Hey Mt Spokane Photography,

I'd like to ask you if you could give your opinion about my testing and especially about the conclusions I made about it. This was my first run and I haven't done much MFA fiddling this far, so I'd like to know if I'm going in the right direction.

Also, what kind of target illumination system did you have?

Thanks in advance,

Janne

I noted users having issues with the -91 AFMA in the beta, supposedly he found the issue, but he also pulled out the testing beyond + 20 or -20.

I've used several methods to try AFMA, and my results improved things, but were dependent on my ability to detect visually the difference in focus points, and my old eyes struggle at that. Lens Align had the best results.

There are some images of my lighted table earlier in the thread.  The lighting level has been between ev 11 and 11.9 which is nice and bright.  I have 12 four foot CRI 98 fluorescent bulbs with electronic ballasts (no flicker) they are about 2 ft or less from the target.  four bulbs on each side and four above.

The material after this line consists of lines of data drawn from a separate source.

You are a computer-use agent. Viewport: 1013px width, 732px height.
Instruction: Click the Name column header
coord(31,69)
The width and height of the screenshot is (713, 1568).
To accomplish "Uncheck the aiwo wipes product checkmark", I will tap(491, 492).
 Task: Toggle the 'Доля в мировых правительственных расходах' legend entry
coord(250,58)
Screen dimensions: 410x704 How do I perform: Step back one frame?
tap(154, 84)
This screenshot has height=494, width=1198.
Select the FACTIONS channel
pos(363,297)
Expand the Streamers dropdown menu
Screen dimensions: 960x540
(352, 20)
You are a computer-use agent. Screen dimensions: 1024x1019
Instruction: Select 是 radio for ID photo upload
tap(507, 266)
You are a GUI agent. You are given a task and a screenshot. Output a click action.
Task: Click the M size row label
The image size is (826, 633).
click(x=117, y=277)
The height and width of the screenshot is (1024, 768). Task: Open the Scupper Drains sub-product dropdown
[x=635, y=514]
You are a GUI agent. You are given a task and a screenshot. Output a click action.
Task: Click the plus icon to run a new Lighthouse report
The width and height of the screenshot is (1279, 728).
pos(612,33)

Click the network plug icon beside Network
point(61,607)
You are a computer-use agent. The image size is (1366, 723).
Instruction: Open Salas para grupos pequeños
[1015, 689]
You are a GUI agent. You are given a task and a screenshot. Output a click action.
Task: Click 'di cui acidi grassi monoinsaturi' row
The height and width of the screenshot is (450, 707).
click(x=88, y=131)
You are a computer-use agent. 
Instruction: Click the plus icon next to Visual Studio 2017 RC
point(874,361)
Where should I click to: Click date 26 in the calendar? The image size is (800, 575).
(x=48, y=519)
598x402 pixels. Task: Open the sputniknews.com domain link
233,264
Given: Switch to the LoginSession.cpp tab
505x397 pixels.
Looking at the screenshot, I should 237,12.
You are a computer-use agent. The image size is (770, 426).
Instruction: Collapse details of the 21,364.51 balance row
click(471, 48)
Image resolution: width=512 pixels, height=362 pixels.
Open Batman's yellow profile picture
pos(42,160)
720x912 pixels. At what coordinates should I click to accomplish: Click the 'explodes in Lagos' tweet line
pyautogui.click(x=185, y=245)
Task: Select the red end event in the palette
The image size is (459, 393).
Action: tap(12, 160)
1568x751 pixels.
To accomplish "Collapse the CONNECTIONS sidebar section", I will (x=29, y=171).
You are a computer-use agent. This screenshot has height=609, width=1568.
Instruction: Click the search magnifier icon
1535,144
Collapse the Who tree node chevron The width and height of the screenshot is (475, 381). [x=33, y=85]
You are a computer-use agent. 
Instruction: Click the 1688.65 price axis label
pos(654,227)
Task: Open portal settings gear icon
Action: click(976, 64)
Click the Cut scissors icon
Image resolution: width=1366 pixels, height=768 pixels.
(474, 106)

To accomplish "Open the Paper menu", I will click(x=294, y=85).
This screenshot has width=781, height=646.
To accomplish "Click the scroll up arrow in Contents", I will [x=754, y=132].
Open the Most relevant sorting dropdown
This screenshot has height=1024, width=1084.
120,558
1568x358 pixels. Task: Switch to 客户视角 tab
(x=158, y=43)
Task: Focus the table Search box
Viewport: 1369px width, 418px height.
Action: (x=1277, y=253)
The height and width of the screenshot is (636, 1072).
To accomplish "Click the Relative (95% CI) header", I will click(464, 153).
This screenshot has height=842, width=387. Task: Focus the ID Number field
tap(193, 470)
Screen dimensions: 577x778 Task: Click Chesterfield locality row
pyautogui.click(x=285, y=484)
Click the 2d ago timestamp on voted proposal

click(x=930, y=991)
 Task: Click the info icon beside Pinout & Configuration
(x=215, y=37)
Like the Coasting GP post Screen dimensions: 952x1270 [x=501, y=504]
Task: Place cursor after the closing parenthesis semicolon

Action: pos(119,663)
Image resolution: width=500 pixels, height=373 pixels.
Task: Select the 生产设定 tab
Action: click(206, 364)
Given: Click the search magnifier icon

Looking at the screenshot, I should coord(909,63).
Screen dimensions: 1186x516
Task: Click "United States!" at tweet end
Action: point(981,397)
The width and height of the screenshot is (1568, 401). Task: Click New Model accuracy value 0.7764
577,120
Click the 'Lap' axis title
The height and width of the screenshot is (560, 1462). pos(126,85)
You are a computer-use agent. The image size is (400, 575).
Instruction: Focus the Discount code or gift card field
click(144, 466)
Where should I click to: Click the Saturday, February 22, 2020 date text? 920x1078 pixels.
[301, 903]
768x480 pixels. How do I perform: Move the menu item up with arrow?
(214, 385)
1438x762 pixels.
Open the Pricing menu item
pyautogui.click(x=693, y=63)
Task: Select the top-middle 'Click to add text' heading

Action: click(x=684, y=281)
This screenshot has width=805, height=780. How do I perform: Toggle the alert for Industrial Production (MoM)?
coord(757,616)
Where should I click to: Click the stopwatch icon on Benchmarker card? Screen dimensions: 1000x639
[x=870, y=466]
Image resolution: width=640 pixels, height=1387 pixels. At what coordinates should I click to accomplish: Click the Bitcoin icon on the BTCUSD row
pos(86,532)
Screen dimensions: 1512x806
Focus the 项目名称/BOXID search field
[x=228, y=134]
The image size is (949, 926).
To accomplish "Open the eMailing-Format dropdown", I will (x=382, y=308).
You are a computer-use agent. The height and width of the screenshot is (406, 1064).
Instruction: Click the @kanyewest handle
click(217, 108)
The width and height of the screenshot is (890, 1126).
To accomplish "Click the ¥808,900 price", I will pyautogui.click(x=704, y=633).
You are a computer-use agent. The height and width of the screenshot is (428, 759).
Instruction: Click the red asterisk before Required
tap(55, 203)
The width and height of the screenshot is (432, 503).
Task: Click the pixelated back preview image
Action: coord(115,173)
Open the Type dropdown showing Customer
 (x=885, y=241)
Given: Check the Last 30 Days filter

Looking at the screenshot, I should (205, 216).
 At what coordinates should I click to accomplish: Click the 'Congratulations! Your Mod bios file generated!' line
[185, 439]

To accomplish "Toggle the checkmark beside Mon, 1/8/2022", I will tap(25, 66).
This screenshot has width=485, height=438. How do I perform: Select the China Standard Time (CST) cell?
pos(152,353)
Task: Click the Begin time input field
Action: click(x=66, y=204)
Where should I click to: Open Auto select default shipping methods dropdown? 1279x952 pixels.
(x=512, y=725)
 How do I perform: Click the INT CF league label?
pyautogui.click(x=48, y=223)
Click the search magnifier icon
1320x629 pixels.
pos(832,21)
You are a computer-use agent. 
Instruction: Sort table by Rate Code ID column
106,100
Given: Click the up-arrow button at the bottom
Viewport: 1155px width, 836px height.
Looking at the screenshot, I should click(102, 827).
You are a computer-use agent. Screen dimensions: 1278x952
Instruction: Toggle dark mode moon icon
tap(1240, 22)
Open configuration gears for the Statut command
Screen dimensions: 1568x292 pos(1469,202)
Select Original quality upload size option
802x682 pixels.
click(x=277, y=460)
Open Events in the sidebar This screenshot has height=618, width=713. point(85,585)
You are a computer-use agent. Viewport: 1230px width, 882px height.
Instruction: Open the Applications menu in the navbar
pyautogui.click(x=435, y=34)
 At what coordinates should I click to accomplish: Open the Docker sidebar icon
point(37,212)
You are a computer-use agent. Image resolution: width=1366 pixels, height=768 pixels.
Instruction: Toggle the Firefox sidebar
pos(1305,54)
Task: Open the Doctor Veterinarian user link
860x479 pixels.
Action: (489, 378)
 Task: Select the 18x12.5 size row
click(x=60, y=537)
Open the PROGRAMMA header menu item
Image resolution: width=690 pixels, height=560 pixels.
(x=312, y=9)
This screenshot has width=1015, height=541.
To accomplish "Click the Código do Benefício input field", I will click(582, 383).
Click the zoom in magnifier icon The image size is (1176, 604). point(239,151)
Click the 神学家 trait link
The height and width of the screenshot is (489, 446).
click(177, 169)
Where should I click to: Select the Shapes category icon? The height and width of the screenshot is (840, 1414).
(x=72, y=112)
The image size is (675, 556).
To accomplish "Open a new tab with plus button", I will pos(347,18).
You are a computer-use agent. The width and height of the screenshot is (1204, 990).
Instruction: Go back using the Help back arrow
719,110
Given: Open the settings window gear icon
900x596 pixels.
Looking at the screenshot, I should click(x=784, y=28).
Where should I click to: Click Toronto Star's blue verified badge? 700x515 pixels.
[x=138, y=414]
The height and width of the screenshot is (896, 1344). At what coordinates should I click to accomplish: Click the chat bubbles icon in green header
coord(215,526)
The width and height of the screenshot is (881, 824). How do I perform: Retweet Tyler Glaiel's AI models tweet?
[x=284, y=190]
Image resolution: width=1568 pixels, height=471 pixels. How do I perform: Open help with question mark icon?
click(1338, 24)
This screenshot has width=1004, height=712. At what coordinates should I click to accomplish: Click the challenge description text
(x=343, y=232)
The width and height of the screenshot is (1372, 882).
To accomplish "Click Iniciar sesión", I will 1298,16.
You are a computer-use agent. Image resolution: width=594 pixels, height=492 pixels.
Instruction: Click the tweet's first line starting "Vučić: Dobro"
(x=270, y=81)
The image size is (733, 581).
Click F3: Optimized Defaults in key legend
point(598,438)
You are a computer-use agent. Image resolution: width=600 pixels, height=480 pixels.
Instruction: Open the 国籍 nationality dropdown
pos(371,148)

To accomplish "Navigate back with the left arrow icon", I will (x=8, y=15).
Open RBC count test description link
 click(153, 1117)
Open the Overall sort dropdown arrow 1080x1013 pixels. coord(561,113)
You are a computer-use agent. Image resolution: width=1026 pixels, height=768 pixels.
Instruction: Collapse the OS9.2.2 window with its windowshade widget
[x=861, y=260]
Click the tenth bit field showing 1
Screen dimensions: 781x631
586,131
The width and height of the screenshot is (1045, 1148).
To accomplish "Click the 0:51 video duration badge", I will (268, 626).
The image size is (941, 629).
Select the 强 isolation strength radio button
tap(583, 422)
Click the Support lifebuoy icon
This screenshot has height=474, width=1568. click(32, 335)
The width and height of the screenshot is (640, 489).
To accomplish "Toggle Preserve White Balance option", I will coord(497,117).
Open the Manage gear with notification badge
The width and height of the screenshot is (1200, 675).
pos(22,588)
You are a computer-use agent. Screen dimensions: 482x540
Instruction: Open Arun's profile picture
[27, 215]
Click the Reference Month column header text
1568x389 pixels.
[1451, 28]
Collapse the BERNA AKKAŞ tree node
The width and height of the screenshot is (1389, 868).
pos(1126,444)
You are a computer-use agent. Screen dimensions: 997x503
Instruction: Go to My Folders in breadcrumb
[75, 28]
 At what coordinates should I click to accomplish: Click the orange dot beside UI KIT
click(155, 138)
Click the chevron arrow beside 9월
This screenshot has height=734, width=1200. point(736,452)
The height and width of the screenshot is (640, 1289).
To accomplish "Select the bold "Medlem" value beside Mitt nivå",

Some things I noticed that affect results:

Vibration is a killer, a really sturdy tripod is needed, and just walking accross the floor of my wood floor studio will mess up the testing.

Use the large target for telephoto lenses and get further back.  My space is limited, I could use a long hallway and get 40-50 ft, but I'd have to move a lot of things and setup new lighting, so I haven't bothered for now.  Once winter is over, I may setup a long distance setup for testing lenses, but its not a priority.

Most of the tests were running over 30 exposuers, so I set the software to do up to 50 before stopping.

Some lenses are just plain erratic.  I have no way of knowing if this is a single lens issue, or if it applies to the lens part number.  Once users start sharing their results, that might become apparent, however, different setups may influence results as I found out.

I'm going to be shooting a few thousand low light images at a theatre event this coming week, so it will be interesting to see if the images are sharper.  I'll be checking carefully at the start.  I've found nothing to complain about in the past, so I'm dealing with a very a small improvement in most cases.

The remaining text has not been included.